PROBLEM DETAILS: Tally every line below where "will" appears, then report the total alone.

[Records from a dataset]
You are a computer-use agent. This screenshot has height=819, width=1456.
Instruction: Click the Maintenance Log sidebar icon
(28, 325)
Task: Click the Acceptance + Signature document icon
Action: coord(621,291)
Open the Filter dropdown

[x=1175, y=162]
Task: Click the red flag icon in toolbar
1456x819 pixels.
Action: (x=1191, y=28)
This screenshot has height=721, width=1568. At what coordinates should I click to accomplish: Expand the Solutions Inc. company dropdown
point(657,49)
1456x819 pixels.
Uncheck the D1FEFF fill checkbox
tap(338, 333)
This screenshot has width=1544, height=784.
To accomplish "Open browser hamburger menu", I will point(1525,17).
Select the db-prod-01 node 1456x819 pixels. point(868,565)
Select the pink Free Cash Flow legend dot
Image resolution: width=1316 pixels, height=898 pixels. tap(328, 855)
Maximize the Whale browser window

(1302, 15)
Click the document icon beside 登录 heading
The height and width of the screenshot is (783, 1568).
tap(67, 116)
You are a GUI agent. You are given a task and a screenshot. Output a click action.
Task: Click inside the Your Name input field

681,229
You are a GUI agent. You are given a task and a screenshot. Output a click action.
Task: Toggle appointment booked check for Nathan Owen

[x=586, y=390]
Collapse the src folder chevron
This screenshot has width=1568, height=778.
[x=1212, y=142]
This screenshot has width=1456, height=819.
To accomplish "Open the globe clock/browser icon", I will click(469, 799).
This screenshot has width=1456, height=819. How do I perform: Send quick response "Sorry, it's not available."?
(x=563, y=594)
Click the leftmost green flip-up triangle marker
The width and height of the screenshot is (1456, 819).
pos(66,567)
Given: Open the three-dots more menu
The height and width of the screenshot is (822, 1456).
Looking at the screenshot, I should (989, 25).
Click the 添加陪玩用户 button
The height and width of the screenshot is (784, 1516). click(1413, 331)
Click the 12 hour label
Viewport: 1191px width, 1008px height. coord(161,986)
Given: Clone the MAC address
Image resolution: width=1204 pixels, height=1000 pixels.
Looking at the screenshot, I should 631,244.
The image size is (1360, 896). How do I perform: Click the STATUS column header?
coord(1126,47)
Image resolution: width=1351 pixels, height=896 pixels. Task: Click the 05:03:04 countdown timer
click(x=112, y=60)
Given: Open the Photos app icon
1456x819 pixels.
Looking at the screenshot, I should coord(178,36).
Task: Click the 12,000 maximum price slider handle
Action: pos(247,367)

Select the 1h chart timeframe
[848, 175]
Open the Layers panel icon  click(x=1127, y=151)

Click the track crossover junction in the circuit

SOLUTION TO THE EXERCISE: 2